[Dataset content Boundary: Start]
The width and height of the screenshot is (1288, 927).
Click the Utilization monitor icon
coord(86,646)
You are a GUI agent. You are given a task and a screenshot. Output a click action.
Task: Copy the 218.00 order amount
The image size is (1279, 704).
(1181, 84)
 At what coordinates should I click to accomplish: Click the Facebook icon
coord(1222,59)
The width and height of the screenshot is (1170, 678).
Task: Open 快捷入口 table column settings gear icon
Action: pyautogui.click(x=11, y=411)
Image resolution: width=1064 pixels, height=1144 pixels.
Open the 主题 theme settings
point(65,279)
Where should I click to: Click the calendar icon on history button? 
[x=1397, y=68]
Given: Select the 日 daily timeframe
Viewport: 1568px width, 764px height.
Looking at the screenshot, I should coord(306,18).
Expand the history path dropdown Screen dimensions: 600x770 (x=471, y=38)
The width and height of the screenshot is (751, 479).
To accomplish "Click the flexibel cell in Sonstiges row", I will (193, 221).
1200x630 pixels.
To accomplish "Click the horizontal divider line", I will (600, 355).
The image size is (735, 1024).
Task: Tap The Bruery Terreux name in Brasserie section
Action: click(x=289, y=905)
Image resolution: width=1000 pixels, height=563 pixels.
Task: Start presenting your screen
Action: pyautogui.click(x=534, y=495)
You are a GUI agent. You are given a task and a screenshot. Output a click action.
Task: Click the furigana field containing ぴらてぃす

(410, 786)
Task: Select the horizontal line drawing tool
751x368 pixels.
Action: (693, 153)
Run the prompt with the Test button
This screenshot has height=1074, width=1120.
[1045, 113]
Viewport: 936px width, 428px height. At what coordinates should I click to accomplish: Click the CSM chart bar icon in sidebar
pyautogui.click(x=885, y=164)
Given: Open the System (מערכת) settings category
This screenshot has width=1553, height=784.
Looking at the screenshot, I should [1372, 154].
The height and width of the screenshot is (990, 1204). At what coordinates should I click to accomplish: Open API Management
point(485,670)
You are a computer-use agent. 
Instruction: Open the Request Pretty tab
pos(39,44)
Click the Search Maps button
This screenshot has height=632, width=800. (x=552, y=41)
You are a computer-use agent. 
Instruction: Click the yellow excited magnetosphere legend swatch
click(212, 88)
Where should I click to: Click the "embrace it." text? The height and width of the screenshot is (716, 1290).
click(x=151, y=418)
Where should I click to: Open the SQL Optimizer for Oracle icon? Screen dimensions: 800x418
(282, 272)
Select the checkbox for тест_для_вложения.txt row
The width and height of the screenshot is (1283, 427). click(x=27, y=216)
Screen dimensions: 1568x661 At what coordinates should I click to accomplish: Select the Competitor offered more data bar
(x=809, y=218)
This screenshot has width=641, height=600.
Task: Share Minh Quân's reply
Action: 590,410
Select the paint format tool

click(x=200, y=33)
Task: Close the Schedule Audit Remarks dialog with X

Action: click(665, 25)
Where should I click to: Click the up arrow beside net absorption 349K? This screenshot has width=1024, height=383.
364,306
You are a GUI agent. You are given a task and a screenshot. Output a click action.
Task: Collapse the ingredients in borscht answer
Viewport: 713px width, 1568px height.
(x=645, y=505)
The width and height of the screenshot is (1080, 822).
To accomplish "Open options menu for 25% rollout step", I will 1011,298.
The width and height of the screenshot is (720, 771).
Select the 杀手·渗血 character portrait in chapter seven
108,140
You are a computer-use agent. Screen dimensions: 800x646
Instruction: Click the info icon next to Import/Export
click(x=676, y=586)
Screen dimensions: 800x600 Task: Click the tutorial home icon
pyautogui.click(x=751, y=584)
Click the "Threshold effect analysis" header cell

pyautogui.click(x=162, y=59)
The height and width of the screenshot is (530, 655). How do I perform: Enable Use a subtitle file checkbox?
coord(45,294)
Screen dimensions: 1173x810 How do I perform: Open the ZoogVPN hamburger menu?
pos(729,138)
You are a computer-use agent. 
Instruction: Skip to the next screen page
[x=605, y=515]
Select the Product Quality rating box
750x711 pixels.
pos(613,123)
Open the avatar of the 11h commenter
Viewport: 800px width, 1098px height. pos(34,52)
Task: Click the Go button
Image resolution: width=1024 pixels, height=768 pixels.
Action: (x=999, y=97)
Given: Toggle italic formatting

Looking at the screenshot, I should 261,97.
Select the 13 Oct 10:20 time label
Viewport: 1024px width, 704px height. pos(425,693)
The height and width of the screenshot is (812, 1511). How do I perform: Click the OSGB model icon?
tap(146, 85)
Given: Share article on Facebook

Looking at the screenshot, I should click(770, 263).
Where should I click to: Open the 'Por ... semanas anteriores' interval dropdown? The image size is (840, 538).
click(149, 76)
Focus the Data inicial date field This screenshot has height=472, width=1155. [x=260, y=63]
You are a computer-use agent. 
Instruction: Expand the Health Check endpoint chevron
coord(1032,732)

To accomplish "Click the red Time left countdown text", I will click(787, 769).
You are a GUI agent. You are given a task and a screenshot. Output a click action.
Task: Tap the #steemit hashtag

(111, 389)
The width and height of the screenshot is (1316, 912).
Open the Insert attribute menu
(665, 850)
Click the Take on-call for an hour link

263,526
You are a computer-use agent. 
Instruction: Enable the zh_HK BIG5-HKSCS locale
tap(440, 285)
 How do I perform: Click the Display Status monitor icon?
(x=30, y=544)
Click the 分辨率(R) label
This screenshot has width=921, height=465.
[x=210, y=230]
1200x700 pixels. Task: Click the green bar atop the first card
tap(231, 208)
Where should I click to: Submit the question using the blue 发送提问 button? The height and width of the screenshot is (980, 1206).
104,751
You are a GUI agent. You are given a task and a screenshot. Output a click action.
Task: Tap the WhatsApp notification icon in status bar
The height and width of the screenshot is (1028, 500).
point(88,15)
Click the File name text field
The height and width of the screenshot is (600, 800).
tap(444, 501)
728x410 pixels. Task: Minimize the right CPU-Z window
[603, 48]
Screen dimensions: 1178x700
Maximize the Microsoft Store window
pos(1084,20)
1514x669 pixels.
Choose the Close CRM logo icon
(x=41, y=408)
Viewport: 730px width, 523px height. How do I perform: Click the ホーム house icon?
[Dataset content Boundary: End]
> **Task requirements**
Reproduce, exactly and with both ends included, every line from the one that contains "728x410 pixels. Task: Minimize" to the end of the listing above.

> **Final answer**
728x410 pixels. Task: Minimize the right CPU-Z window
[603, 48]
Screen dimensions: 1178x700
Maximize the Microsoft Store window
pos(1084,20)
1514x669 pixels.
Choose the Close CRM logo icon
(x=41, y=408)
Viewport: 730px width, 523px height. How do I perform: Click the ホーム house icon?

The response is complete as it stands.